→ **EXERCISE BRIEF**: Print the line that contains "Task: Click the Sea" and every line that follows it in the data below, ending with the final line; include nothing else.

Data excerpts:
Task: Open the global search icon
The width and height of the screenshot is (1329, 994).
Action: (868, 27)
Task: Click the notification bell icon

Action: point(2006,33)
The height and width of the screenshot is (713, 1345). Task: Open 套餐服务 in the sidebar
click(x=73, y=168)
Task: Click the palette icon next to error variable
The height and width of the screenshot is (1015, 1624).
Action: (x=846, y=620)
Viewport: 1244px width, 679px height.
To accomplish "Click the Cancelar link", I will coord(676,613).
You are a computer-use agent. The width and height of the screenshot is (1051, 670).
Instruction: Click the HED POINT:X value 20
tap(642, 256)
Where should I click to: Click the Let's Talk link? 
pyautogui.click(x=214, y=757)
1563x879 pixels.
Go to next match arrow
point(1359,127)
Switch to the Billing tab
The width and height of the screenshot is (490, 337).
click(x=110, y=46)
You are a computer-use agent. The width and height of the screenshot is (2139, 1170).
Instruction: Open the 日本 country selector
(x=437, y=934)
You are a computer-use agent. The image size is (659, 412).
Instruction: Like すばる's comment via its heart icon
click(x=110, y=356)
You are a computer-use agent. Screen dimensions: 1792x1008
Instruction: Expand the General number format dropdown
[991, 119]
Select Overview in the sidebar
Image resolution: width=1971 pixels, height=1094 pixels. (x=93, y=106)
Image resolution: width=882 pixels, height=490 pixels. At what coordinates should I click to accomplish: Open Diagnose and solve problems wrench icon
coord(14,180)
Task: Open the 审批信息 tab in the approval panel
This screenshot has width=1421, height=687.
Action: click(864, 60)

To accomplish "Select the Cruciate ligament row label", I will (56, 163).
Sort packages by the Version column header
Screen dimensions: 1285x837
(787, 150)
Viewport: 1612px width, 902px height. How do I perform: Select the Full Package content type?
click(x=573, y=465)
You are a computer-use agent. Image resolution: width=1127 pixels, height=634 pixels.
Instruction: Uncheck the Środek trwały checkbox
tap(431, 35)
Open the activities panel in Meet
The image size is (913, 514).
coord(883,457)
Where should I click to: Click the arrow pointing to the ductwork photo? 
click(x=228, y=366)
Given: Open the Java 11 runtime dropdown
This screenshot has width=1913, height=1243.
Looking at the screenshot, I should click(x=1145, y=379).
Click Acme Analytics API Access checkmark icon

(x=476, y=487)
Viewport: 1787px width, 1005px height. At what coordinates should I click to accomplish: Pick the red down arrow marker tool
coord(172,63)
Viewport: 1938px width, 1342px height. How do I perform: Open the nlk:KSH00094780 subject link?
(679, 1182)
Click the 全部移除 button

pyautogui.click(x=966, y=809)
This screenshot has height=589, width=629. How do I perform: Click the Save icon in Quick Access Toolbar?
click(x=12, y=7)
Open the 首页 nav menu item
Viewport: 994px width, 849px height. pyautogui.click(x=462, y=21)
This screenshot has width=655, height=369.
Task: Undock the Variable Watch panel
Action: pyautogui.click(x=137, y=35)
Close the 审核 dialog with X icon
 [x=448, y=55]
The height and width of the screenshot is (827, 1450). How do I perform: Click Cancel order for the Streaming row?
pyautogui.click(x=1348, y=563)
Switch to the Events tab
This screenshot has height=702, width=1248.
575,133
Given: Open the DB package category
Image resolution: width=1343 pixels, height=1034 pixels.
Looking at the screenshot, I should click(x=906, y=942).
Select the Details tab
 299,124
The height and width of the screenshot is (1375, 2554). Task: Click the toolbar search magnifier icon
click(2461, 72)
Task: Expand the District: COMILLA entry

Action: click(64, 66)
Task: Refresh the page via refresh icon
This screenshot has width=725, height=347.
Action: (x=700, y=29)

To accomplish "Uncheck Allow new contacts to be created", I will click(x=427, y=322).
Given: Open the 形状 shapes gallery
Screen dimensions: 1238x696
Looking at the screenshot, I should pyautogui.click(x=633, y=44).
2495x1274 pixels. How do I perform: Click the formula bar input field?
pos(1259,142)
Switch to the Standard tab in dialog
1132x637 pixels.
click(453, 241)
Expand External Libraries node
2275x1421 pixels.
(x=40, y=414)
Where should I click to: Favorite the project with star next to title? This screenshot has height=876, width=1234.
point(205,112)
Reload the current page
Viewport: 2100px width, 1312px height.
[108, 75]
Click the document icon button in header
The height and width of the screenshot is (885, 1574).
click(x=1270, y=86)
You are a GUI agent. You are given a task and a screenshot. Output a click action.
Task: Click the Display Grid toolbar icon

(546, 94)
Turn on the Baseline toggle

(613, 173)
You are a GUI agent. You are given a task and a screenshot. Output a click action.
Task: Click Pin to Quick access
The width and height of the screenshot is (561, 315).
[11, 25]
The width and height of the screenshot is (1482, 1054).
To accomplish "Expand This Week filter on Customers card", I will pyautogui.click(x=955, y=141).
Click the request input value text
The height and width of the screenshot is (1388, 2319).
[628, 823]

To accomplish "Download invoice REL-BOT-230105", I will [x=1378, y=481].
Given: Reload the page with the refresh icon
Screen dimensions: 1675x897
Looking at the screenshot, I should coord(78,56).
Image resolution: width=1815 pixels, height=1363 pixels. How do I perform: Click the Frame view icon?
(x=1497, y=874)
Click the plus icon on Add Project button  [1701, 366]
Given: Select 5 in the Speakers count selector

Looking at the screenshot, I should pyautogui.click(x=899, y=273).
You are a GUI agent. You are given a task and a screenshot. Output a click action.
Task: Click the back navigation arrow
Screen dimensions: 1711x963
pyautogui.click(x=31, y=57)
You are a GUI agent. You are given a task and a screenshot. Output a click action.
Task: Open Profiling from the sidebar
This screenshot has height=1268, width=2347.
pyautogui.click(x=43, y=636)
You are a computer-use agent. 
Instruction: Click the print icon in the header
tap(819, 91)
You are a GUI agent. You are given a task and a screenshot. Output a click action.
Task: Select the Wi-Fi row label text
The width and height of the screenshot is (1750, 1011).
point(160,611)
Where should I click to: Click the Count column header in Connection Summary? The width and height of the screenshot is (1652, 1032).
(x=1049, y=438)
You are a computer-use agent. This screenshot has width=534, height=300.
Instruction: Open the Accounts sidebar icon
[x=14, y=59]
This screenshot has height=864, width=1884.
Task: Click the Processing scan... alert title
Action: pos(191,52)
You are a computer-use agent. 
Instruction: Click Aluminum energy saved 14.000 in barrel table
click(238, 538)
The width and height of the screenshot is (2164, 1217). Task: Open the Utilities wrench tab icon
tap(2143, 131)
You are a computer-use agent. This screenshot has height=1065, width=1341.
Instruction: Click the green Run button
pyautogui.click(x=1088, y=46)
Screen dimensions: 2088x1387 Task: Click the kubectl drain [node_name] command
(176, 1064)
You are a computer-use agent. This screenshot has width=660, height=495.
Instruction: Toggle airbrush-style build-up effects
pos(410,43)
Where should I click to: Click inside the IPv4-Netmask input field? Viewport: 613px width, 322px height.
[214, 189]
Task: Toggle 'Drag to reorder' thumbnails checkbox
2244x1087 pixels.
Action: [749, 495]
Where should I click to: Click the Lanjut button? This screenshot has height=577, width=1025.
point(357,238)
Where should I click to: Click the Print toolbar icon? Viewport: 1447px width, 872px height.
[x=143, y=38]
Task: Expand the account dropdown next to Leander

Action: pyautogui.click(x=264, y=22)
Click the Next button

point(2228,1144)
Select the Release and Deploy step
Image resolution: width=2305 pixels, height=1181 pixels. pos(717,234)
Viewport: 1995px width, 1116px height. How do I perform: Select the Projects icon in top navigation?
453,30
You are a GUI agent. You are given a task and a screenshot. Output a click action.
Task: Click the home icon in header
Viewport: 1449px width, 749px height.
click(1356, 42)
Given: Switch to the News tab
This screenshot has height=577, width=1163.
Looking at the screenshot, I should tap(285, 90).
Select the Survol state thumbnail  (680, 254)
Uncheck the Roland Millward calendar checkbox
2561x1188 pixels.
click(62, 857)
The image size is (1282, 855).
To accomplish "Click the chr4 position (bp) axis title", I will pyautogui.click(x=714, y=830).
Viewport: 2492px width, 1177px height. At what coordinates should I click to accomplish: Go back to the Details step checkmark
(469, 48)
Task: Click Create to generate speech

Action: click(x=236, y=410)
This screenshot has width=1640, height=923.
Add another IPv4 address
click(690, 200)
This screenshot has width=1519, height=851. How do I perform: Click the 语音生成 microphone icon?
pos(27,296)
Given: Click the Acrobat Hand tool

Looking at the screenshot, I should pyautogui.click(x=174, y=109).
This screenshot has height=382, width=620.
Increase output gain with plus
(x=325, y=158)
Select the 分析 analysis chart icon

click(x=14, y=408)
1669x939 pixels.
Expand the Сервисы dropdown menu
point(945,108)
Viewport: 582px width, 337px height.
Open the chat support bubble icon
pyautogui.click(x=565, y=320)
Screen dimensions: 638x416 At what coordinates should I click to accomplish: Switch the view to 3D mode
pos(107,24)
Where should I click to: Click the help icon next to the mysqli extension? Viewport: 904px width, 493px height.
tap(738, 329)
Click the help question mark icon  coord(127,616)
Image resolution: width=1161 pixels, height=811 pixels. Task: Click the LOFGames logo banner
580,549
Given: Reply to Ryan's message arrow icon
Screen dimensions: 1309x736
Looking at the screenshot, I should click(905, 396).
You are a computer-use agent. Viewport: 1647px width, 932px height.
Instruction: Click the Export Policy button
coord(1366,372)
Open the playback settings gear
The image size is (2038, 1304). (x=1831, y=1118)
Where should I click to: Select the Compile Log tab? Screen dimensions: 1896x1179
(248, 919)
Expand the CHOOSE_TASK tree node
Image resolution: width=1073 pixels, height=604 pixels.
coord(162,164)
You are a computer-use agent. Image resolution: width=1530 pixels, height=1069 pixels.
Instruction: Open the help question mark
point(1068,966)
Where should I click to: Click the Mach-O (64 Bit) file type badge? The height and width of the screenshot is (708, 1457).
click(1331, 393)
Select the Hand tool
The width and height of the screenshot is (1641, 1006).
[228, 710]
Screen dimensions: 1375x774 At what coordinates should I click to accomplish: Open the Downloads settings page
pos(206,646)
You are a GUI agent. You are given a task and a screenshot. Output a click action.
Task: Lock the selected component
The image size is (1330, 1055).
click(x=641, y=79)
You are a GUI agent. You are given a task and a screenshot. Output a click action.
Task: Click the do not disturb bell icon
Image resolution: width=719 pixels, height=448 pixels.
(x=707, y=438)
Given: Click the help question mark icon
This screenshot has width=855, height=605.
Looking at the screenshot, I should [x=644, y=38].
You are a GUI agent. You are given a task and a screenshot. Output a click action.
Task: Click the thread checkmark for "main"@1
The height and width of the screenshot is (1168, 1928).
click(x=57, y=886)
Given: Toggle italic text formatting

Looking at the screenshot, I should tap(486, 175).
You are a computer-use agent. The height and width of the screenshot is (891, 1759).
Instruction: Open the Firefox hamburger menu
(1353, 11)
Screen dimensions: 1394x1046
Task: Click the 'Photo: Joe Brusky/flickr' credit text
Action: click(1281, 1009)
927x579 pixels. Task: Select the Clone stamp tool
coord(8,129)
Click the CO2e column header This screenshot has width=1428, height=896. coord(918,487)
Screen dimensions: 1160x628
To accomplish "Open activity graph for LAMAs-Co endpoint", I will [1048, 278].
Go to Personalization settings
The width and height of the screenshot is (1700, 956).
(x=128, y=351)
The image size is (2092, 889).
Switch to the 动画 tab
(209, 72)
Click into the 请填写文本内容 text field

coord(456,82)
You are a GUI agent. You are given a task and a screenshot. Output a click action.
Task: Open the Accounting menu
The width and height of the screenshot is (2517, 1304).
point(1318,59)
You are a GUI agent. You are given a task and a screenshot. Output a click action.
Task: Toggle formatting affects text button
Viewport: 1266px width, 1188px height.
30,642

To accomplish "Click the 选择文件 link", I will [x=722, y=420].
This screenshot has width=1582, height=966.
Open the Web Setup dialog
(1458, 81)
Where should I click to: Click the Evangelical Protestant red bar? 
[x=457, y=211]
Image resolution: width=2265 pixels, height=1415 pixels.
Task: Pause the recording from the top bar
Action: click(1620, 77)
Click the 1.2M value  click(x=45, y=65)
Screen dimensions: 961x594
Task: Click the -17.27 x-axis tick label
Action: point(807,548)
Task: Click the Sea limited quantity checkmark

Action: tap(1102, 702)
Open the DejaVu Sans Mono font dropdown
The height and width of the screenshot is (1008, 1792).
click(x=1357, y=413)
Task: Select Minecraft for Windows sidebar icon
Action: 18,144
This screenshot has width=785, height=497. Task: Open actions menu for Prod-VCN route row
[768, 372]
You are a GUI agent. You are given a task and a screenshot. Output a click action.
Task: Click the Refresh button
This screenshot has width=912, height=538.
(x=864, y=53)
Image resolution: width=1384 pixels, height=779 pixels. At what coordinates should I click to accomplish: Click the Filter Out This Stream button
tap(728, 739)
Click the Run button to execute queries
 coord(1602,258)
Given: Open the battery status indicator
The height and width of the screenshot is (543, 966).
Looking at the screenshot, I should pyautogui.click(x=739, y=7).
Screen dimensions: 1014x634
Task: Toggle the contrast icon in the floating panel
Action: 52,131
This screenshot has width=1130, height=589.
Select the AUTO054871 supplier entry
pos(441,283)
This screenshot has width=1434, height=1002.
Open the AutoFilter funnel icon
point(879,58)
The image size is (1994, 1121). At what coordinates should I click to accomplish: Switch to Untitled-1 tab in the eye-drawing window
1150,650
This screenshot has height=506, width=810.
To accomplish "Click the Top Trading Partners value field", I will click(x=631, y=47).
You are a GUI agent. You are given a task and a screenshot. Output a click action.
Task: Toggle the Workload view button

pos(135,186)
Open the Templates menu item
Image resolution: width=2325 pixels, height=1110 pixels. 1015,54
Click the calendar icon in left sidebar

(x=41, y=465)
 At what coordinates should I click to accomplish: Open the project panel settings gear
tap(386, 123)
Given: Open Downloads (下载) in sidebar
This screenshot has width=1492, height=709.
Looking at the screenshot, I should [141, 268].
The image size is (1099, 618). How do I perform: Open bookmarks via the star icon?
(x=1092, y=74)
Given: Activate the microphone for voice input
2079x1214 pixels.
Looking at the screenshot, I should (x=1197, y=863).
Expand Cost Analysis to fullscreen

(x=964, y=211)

→ **OUTPUT OF THE TASK**:
Task: Click the Sea limited quantity checkmark

Action: tap(1102, 702)
Open the DejaVu Sans Mono font dropdown
The height and width of the screenshot is (1008, 1792).
click(x=1357, y=413)
Task: Select Minecraft for Windows sidebar icon
Action: 18,144
This screenshot has width=785, height=497. Task: Open actions menu for Prod-VCN route row
[768, 372]
You are a GUI agent. You are given a task and a screenshot. Output a click action.
Task: Click the Refresh button
This screenshot has width=912, height=538.
(x=864, y=53)
Image resolution: width=1384 pixels, height=779 pixels. At what coordinates should I click to accomplish: Click the Filter Out This Stream button
tap(728, 739)
Click the Run button to execute queries
 coord(1602,258)
Given: Open the battery status indicator
The height and width of the screenshot is (543, 966).
Looking at the screenshot, I should pyautogui.click(x=739, y=7).
Screen dimensions: 1014x634
Task: Toggle the contrast icon in the floating panel
Action: 52,131
This screenshot has width=1130, height=589.
Select the AUTO054871 supplier entry
pos(441,283)
This screenshot has width=1434, height=1002.
Open the AutoFilter funnel icon
point(879,58)
The image size is (1994, 1121). At what coordinates should I click to accomplish: Switch to Untitled-1 tab in the eye-drawing window
1150,650
This screenshot has height=506, width=810.
To accomplish "Click the Top Trading Partners value field", I will click(x=631, y=47).
You are a GUI agent. You are given a task and a screenshot. Output a click action.
Task: Toggle the Workload view button

pos(135,186)
Open the Templates menu item
Image resolution: width=2325 pixels, height=1110 pixels. 1015,54
Click the calendar icon in left sidebar

(x=41, y=465)
 At what coordinates should I click to accomplish: Open the project panel settings gear
tap(386, 123)
Given: Open Downloads (下载) in sidebar
This screenshot has width=1492, height=709.
Looking at the screenshot, I should [141, 268].
The image size is (1099, 618). How do I perform: Open bookmarks via the star icon?
(x=1092, y=74)
Given: Activate the microphone for voice input
2079x1214 pixels.
Looking at the screenshot, I should (x=1197, y=863).
Expand Cost Analysis to fullscreen

(x=964, y=211)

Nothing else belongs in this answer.